Irgendwann hob ich meinen Kopf und begegnete direkt Phils Blick, worauf wir uns für kurze Zeit einfach nur anstarrten, bis wir plötzlich gleichzeitig in Gelächter ausbrachen. Ich wusste gar nicht so genau, wieso wir lachten, aber es tat gut, uns nicht weiter anzuschweigen und uns mit Blicken gegenseitig zu töten.
„Es tut mir Leid, Catie. Ich weiß, ich habe mich die letzten Tage benommen wie ein Idiot. Und vorgestern war ich einfach gestresst. Ich musste fahren und wir haben einfach nicht den richtigen Weg gefunden. Da du morgens so sauer auf mich warst, dachte ich, dass du mir nur irgendwelche Vorwürfe machen willst und das konnte ich in diesem Moment wirklich nicht gebrauchen." Er fuhr sich grinsend durch seine hellbraunen Haare und schmiss sich schließlich neben mich auf das Sofa.
„Schon okay. Ich war ja auch nicht gerade nett zu dir."
„Aber es war gerechtfertigt, dass du wütend warst. Uns ist es gar nicht aufgefallen, dass wir dich fast schon ausgegrenzt haben. Das nächste Mal bist du auf jeden Fall dabei."
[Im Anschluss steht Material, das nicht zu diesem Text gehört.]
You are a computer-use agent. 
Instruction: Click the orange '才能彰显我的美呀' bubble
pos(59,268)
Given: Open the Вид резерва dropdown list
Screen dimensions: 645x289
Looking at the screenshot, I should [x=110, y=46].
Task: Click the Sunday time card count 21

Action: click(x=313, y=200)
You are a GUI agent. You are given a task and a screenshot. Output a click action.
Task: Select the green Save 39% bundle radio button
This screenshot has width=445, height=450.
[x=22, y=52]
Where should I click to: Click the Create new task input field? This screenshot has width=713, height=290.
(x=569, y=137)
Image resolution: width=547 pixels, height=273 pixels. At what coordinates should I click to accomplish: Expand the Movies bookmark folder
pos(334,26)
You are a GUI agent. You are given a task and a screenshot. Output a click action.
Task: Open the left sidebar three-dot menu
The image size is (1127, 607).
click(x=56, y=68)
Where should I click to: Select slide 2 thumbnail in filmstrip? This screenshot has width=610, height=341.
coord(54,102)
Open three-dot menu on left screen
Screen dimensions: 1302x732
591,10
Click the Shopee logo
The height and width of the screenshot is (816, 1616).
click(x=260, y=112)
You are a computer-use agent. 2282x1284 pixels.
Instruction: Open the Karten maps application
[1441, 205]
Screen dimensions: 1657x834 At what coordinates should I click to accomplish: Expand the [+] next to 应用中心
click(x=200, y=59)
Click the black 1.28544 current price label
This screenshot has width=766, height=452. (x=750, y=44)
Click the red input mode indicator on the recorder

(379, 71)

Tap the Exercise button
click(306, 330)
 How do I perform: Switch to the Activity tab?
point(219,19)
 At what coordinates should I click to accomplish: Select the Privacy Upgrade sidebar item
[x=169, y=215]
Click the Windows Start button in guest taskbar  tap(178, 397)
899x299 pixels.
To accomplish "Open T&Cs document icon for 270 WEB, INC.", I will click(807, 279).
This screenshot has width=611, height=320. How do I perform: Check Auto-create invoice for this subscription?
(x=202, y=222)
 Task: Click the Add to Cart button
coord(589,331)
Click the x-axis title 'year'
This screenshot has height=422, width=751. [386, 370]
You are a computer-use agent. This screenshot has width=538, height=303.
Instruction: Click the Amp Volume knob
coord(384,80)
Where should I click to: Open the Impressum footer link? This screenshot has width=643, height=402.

„Lass mal, Brüderchen.", murmelte ich und lächelte. „Vielleicht ist es einfach besser, wenn wir hier unseren getrennten Freundeskreis haben. Ich war nur enttäuscht, weil sich alles anders entwickelt hat als in Jacksonville, wo Owen, Ella, du und ich ein unschlagbares Team waren. Aber wahrscheinlich ist es so wirklich das Beste. So muss ich wenigstens nicht mit ansehen, wie Jules und du euch gegenseitig mit euren Blicken auszieht." Frech grinste ich ihn an, weswegen ich sofort einen harten Schlag gegen den Hinterkopf erntete.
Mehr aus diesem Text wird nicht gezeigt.